A study on the relationship between the Rovno and Baltic amber deposits, based on stable carbon and hydrogen isotope analyses, is published by Mänd et al. (2018), who interpret their findings as indicative of distinct origin of Rovno and Baltic amber deposits.^[678]
Grimaldi et al. (2018) report biological inclusions (fungi, plants, arachnids and insects) in amber from the Paleogene Chickaloon Formation of Alaska, representing the northernmost deposit of fossiliferous amber from the Cenozoic.^[679]
A review of Neogene–Quaternary terrestrial vertebrate sites from the Middle Kura Basin (eastern Georgia and western Azerbaijan) is published by Bukhsianidze & Koiava (2018).^[680]
A study on CO₂ concentrations during the early Miocene, as indicated by stomatal characteristics of fossil leaves from a late early Miocene assemblage from Panama and a leaf gas‐exchange model, is published by Londoño et al. (2018).^[681]

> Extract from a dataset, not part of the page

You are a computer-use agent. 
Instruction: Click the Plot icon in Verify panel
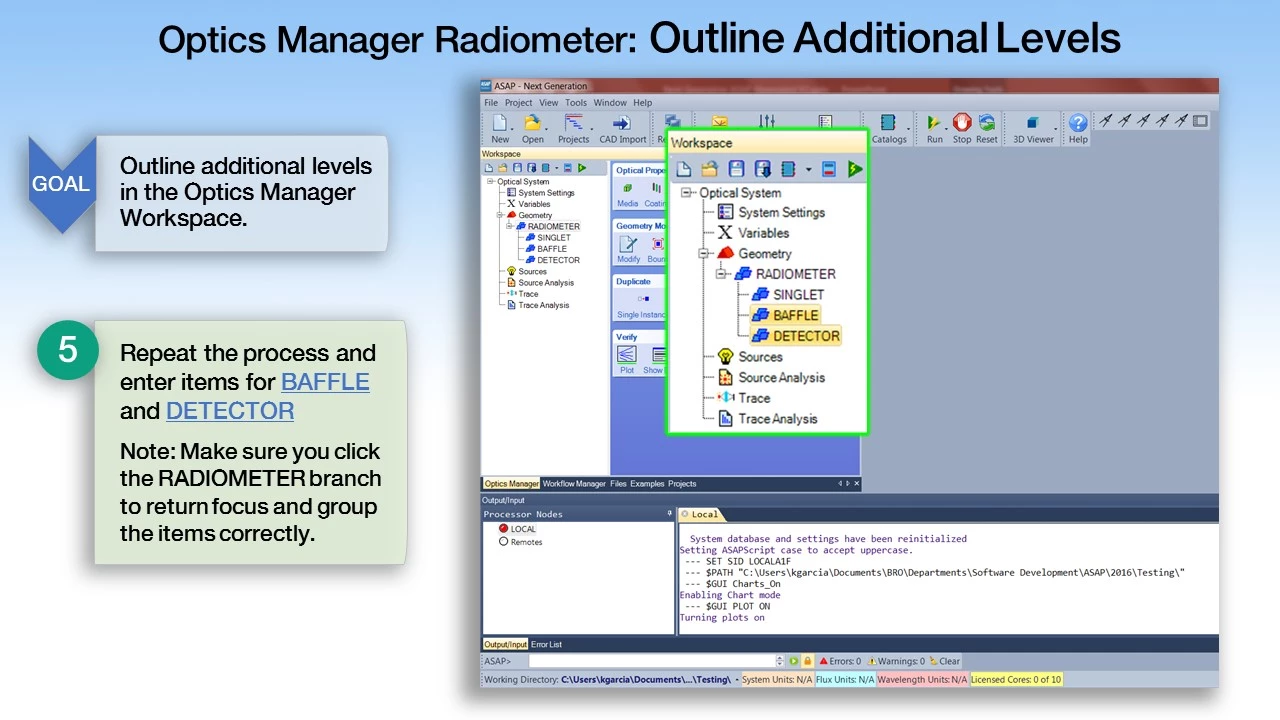coord(627,356)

A study aiming to establish an accurate and precise age model for the eruption of the Columbia River Basalt Group, and to use it to test the hypothesis that there is a temporal relationship between the eruption of the Columbia River Basalt Group and the mid-Miocene climate optimum, is published by Kasbohm & Schoene (2018).^[682]
A study on the age of the Ashfall Fossil Beds fossil site (Nebraska, الولايات المتحدة) is published by Smith et al. (2018).^[683]

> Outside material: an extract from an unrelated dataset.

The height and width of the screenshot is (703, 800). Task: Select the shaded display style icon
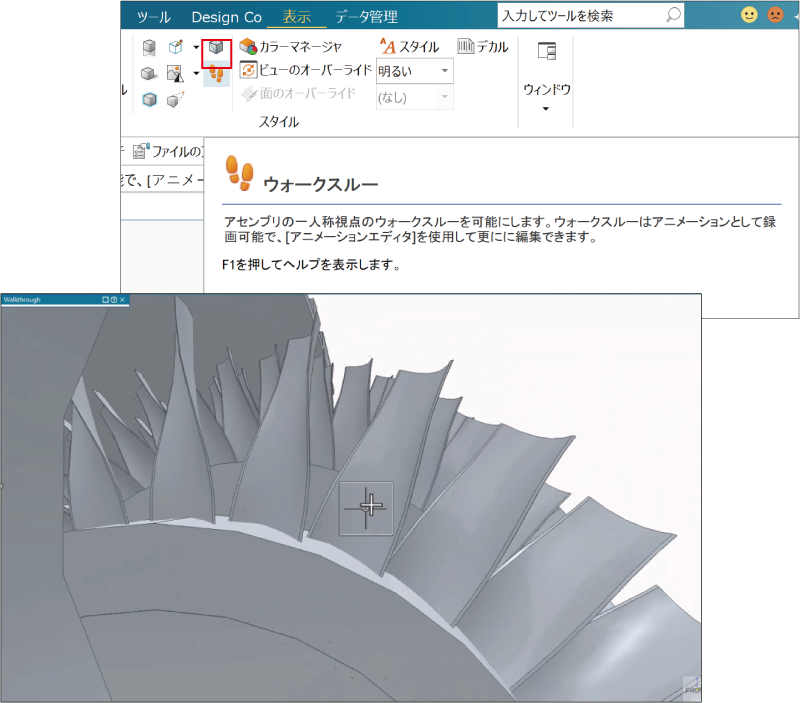tap(149, 72)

A study on plant fossils spanning 14–4 million years ago from sites in Europe, Asia and East Africa, aiming to test the hypothesis of a single cohesive biome in the Miocene that extended from Mongolia to East Africa and at its peak covered much of the Old World, is published by Denk et al. (2018), who interpret data from plant fossil record as disproving the existence of a cohesive savannah biome from eastern Asia to northeast Africa, formerly inferred from mammal fossil record.^[684]
Faith (2018) evaluates the aridity index, a widely used technique for reconstructing local paleoclimate and water deficits from oxygen isotope composition of fossil mammal teeth, arguing that in some taxa altered drinking behavior (influencing oxygen isotope composition of teeth) might have been caused by dietary change rather than water deficits.^[685]^[686]^[687]

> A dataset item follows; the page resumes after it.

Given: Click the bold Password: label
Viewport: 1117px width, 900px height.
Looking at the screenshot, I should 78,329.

A study on the likely magnitude of the sea-level drawdown during the Messinian salinity crisis, based on the analysis of the late Neogene faunas of the Balearic Islands, is published by Mas et al. (2018).^[688]
An extensive, buried sedimentary body deposited by the passage of a megaflood from the western to the eastern Mediterranean Sea in the Pliocene (Zanclean), at the end of the Messinian salinity crisis, is identified in the western Ionian Basin by Micallef et al. (2018).^[689]
A study evaluating when the island of Sulawesi (Indonesia) gained its modern shape and size, and determining the timings of diversification of the three largest endemic mammals on the island (the babirusa, the Celebes warty pig and the anoa) is published by Frantz et al. (2018).^[690]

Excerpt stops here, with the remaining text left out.